We also should be aware that the elite has deliberately promoted the false concept of a limited state since 1980. Prior to that time, the concept of the limited role of government had been present only as a declining secondary ideological tendency, as a result of elite support for Keynesian economic policies. However, with the first signs of the profound structural crisis of the world-system and the relative decline of the hegemonic neocolonial power in the 1970s, the elite turned to a global neoliberal project. It sought to reduce the role of the state in the core economies as well as in the neocolonies of the Third World, in order to reverse the recent tendency toward declining rates of profits. It thus launched an ideological attack on the state, ignoring the necessary role of government in modern complex economies and societies. This dissemination of the anti-governmental ideology generated confusion among the peoples of North America and Europe.
Furthermore, we should be aware of the failure of the Left in response to the post-1980 ideological attack on the state. The US and European Left should have been present with an alternative narrative that included, among other elements, a clear explanation to the people of the necessary role of government in modern complex societies. In the case of the United States, the alternative narrative would have drawn upon the historical popular movements of various sectors of the people, including workers, farmers, blacks, and women, all of which formulated important analyses. Such an alternative narrative, if historically informed, could have critiqued the turn of the national elite to monopoly capitalism and imperialism in the period 1865 to 1914, which became the basis for elite direction of world affairs during the course of the twentieth century. And such an alternative narrative, if informed by the popular movements and revolutions of the nation as well as of other lands, could have been able to promote an alternative concept of popular democracy, based on the principles of citizen participation, protection of the social and economic rights of all persons, and respect for the sovereignty of all nations. Of course, to be politically effective, such an alternative narrative of the Left would have had to be sensitive to the values, sentiments, and concerns of the people, treating with intelligent sensibility any issues that are divisive among the people.
With the failure of the Left in the United States and Europe to offer a comprehensive and politically effective alternative narrative, the ideological terrain has been left open to myopic nationalisms of all stripes to fill the void created by the increasingly delegitimated globalized centrist liberalism. We have arrived to a point where public “debate” is reduced to superficial conflict between centrist liberalism and the Right. Having not formulated a politically effective narrative, the Left is confined to organizing protests with respect to particular issues, thus demonstrating to the people its incapacity to lead the peoples and the nations of the North in an alternative direction.

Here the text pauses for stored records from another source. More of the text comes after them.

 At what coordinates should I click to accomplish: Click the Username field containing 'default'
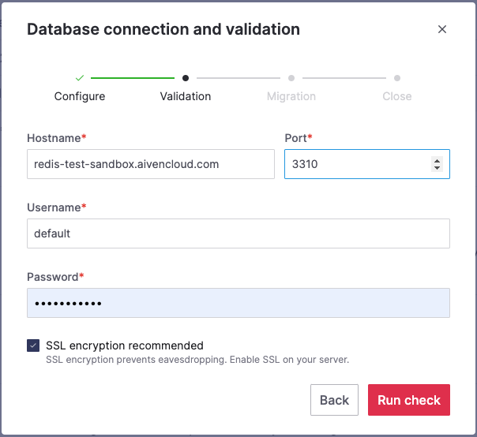238,233
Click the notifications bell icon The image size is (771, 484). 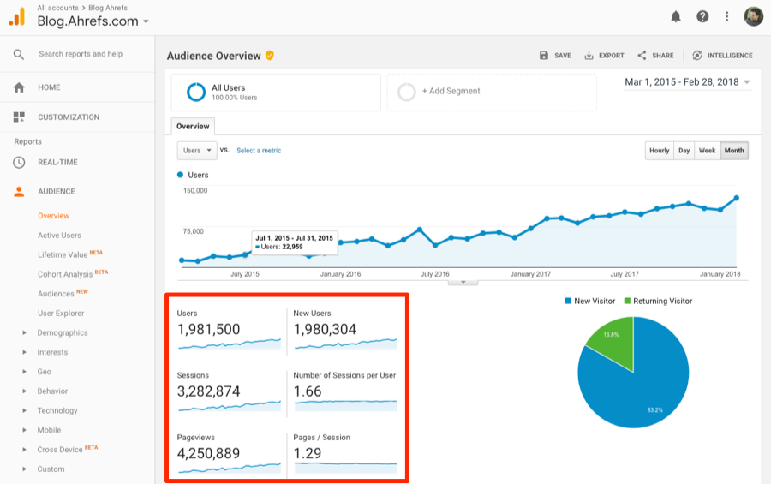(676, 16)
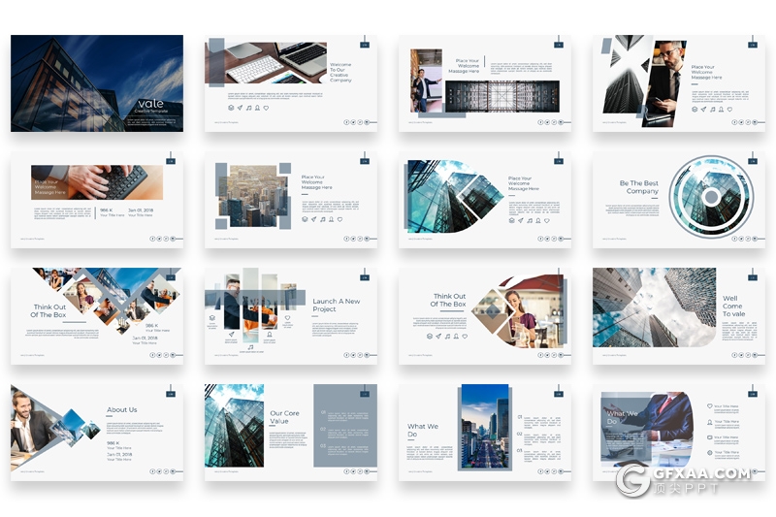
Task: Open the About Us slide thumbnail
Action: tap(96, 433)
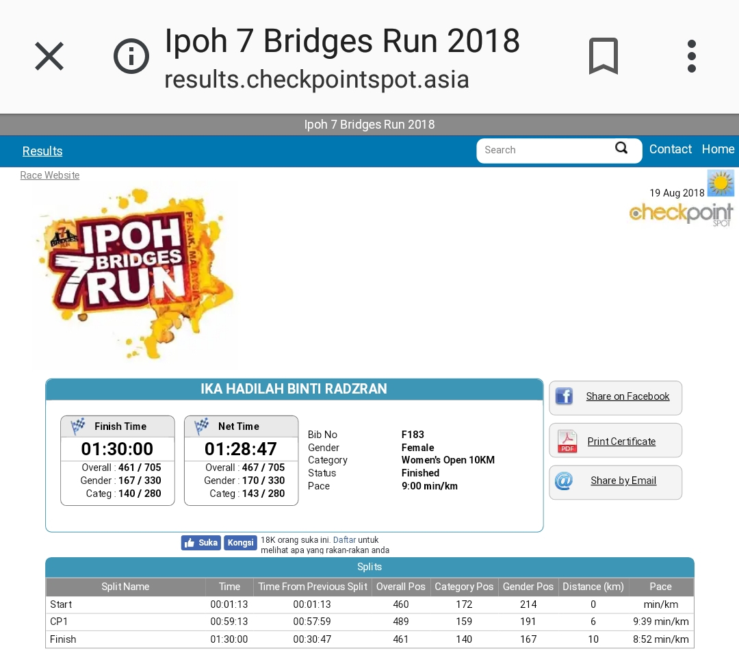739x664 pixels.
Task: Click Print Certificate link
Action: click(x=621, y=442)
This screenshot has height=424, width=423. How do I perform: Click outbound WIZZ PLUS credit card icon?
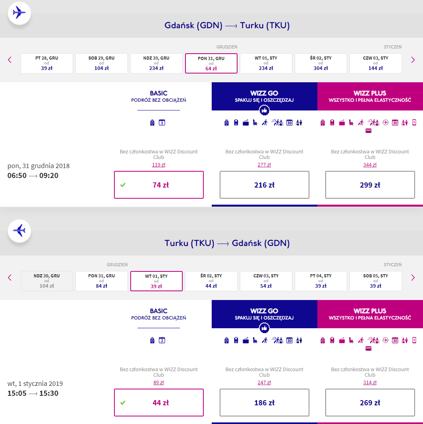368,131
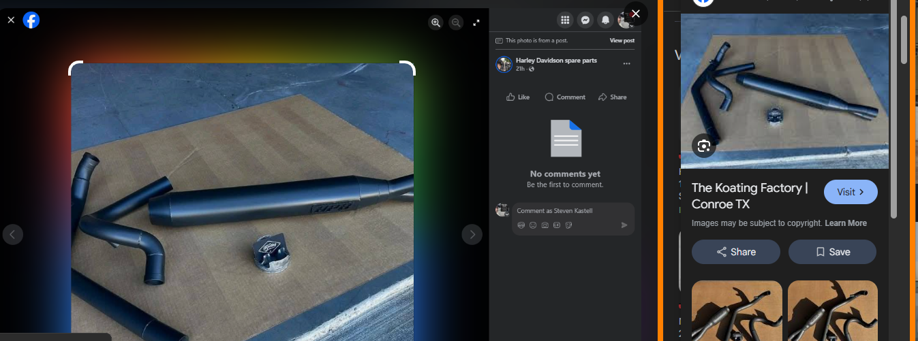
Task: Open the View post link
Action: 622,41
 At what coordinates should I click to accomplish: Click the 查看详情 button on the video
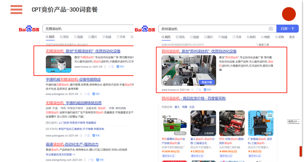(206, 82)
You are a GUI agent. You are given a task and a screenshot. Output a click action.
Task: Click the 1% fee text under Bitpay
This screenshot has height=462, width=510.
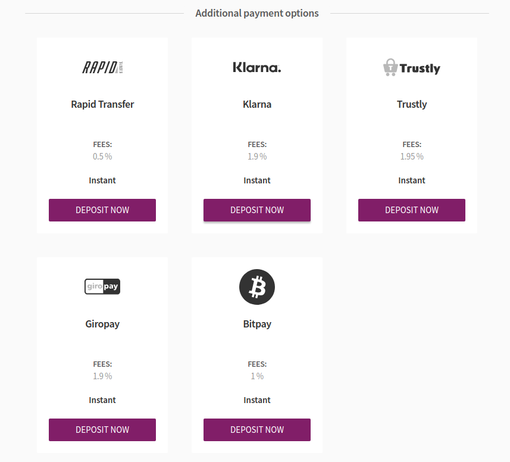pos(256,376)
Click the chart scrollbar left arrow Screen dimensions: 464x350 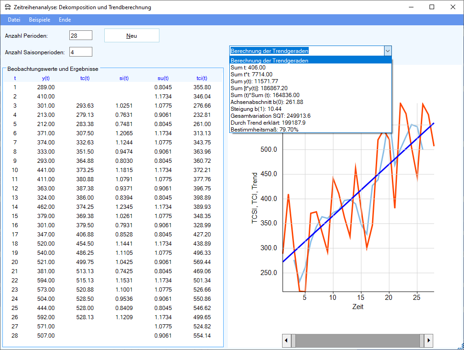pyautogui.click(x=286, y=340)
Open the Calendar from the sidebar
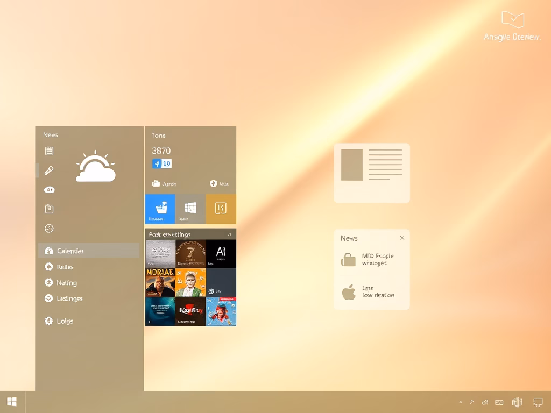This screenshot has width=551, height=413. 70,251
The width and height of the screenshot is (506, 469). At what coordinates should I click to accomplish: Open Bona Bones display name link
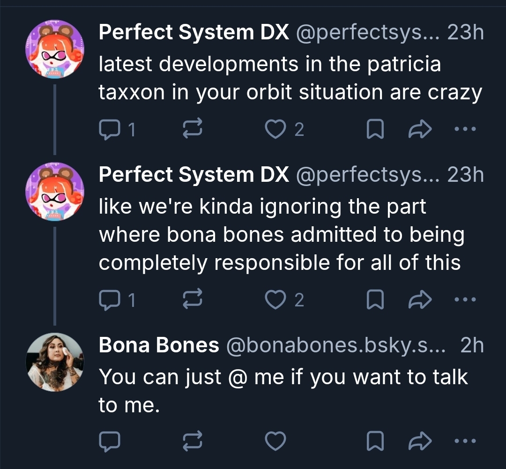tap(159, 345)
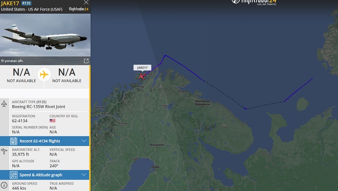Viewport: 338px width, 191px height.
Task: Close the JAKE17 flight details panel
Action: [86, 2]
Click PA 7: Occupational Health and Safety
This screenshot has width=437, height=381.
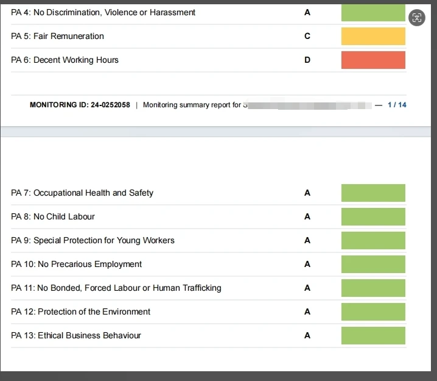tap(82, 193)
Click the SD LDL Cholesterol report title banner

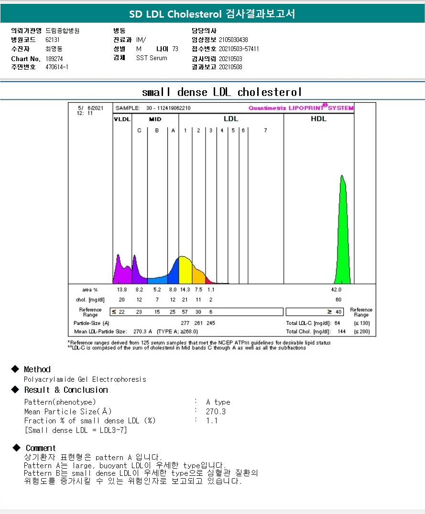[212, 14]
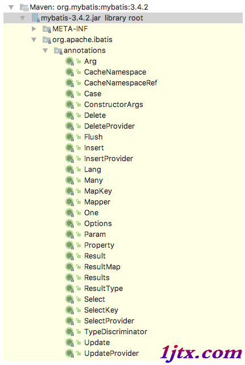Click the Maven library icon

click(x=24, y=7)
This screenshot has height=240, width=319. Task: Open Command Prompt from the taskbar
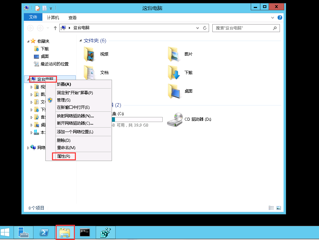point(85,232)
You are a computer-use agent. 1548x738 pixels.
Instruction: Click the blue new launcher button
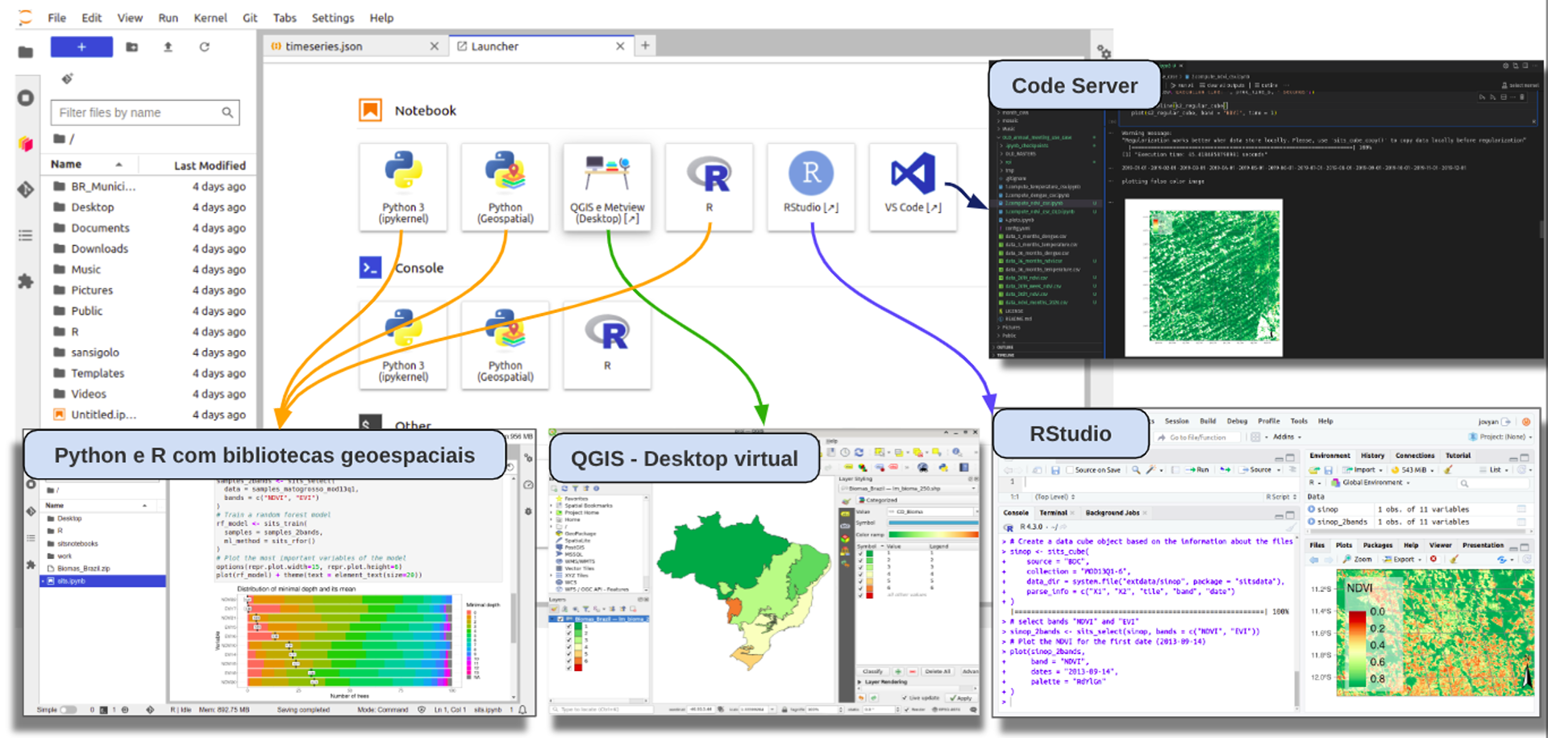click(81, 47)
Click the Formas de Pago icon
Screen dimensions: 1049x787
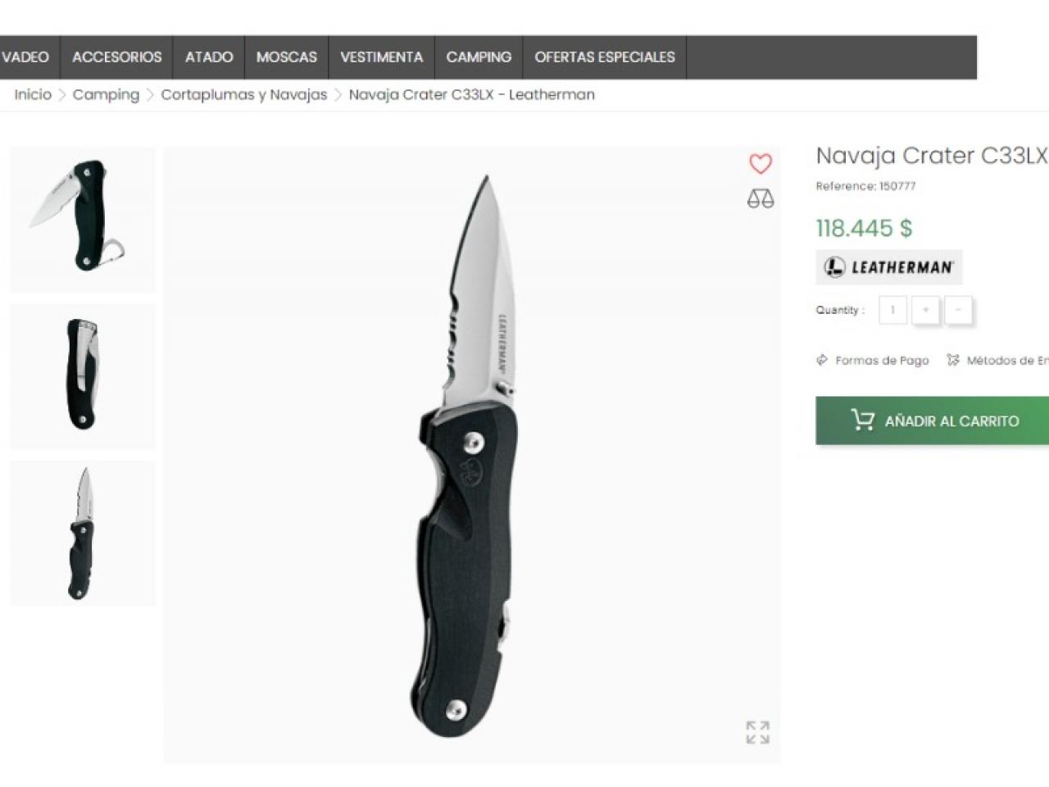pyautogui.click(x=822, y=360)
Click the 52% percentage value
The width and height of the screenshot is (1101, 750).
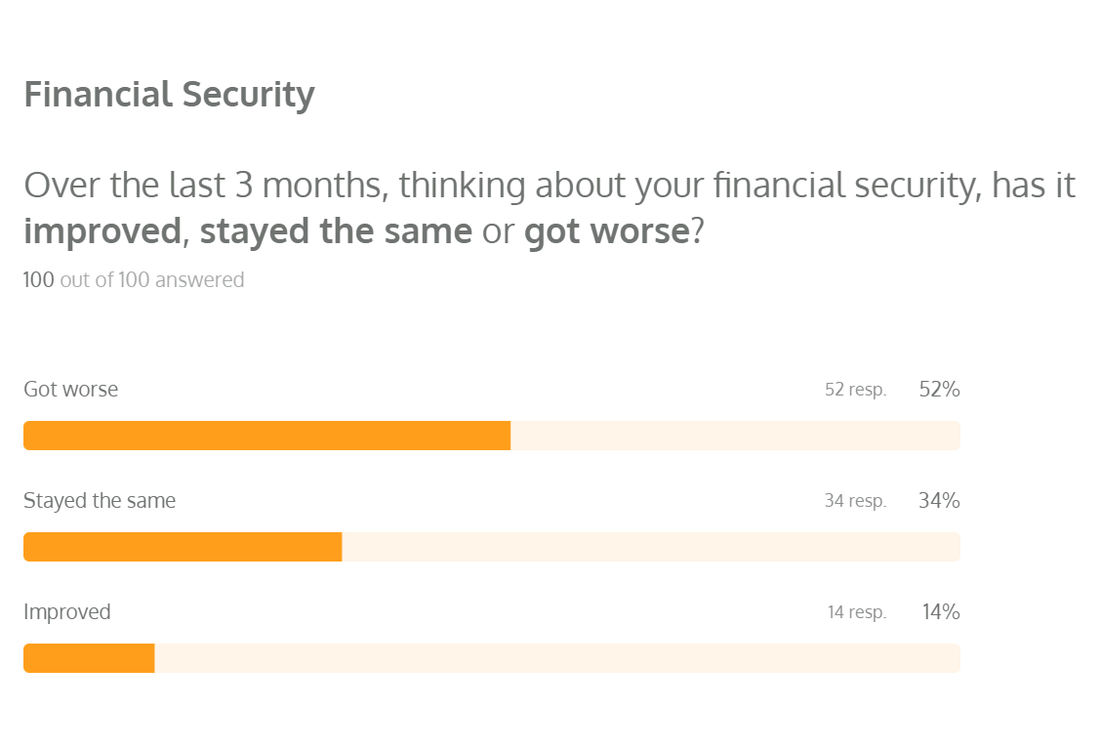(x=939, y=390)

In the context of the sustained and profound structural crisis of the world-system and the absence of a politically effectively and scientifically sound proposal, the Left must reconsider its approach. The Left should establish an alternative political power that formulates and disseminates manifestos and platforms that are responsible and that garner political support and that expects its members to be continually educating themselves. The alternative political party should use the established structures of representative democracy to take political power in the name of the people, even as it criticizes representative democracy as a democracy in appearance but not in substance. It should promise to seek structural reforms in the political process, working toward the development of an alternative process in which power is in the hands of the people’s delegates, who would direct necessarily bureaucratic and complex states in accordance with the interests of the people. Our message to the people should be that complex, bureaucratic governments are unavoidable, but indifference to the needs of the people is not.